The explanatory analysis is also overstated. Its behavioral layer uses human target-answer variability and the rarity of the respondent's real target answer. That diagnoses failures retrospectively but cannot predict prospective reliability before humans answer. The text says XGBoost always has the highest AUC, although Random Forest is higher in five of six layer-task comparisons: 0.819 versus 0.817 and 0.744 versus 0.743 for core; 0.773 versus 0.762, 0.737 versus 0.725, and 0.686 versus 0.670 for single-wave. The tables still bold XGBoost AUC. No split or cross-validation is described, and the promised AUC intervals are absent.

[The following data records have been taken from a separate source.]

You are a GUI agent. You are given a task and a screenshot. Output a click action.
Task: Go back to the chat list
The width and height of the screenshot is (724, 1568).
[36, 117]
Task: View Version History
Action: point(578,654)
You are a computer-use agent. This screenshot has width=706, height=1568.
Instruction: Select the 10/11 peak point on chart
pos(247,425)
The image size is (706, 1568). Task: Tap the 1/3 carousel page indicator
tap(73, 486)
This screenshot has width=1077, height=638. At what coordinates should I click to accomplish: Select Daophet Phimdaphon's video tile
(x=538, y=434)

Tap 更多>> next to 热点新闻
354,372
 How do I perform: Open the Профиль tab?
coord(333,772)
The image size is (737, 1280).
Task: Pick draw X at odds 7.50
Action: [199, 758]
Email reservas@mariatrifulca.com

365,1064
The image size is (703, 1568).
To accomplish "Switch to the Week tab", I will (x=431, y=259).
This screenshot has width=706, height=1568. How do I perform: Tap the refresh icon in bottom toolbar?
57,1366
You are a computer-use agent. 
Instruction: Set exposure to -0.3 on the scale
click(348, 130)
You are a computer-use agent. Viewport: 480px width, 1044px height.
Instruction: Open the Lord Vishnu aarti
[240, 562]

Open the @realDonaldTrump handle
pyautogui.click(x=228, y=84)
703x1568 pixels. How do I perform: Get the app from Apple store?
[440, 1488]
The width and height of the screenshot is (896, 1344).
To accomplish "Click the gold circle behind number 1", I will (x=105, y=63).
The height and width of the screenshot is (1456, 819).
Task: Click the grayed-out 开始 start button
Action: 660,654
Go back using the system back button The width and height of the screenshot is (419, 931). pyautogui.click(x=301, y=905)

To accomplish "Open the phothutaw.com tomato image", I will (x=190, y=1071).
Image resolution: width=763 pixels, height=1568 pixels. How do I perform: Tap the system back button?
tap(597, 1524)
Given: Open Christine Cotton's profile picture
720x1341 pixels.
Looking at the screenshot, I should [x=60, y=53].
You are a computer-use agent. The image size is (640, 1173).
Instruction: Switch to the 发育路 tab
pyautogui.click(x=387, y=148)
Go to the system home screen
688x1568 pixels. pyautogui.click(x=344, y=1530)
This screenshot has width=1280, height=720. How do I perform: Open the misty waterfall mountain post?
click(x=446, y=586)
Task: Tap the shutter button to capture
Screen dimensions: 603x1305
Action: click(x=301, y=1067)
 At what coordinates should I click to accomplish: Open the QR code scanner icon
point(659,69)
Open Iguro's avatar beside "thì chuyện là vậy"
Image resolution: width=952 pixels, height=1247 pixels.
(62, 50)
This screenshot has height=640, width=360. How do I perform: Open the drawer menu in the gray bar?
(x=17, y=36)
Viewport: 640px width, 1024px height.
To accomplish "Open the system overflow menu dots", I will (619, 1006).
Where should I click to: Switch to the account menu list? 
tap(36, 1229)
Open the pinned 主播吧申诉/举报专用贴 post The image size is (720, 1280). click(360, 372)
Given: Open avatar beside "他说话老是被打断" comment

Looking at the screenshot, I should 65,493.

Clustering evidence cannot support an exact number. The overall figure and appendix text place most single-wave ARIs below 0.035 and core values up to 0.06-0.07. Tables instead report 0.044-0.316 plus a 0.067 single-wave baseline and a core value of 0.133. These cannot be the same analysis without an unreported transformation or stale result set. K-means is applied to categorical answers without specifying encoding, scale, or missingness. Active text says up to k=7 based on silhouette, while a commented paragraph concedes that k=2 is better and k=7 is not optimal; the diagnostic figure is removed. Weak multivariate recovery is qualitatively supported, but the exact ARIs are not trustworthy.
The sampling appendix has another conflict. Its right block, labelled Core, exactly reproduces single-wave margins, 95/101/142/162 by age, 266/234 by gender, and 197/175/128 by household, while the left block labelled Single-Wave matches neither headline sample. Available counts sum to 3,867 and 5,727, while the following table gives 4,266 Core and 5,785 Single-Wave eligible respondents; both samples receive identical MAD and MaxD. Without code or respondent IDs, it is impossible to identify which headings or results are stale.
Privacy and governance need resolution before this pipeline is reused. The manuscript and official LISS FAQ say access is personal, copies may not be distributed, and every user must register. The method sends background and histories, or derived profiles and retrieved answers, to OpenAI, Google, and Anthropic. A numeric identifier does not anonymize a rich longitudinal behavioral record. The paper documents no Centerdata authorization, ethics review, DPA, provider retention or training controls, residency, consent analysis, threat model, or incident plan. The public evidence does not prove a breach, but it also does not establish that external processing was permitted and protected.
Public reproducibility is insufficient. The source contains TeX, a bibliography, prompts, and 15 figures, but no code, environment, variable inventory, transformations, profiles, retrieval IDs, API parameters, outputs, retries, bootstraps, or run-level results. One passage says accompanying materials make the results reproducible; another says the repository will arrive after acceptance. No repository is linked or found by title or arXiv ID. The study supports conditional use for distribution approximation among high-coverage LISS respondents and candidly identifies failures on rare answers. It does not support replacing people, population or cross-cultural generalization, preservation of multivariate structure, broad fairness, or independent reproduction of the published numbers.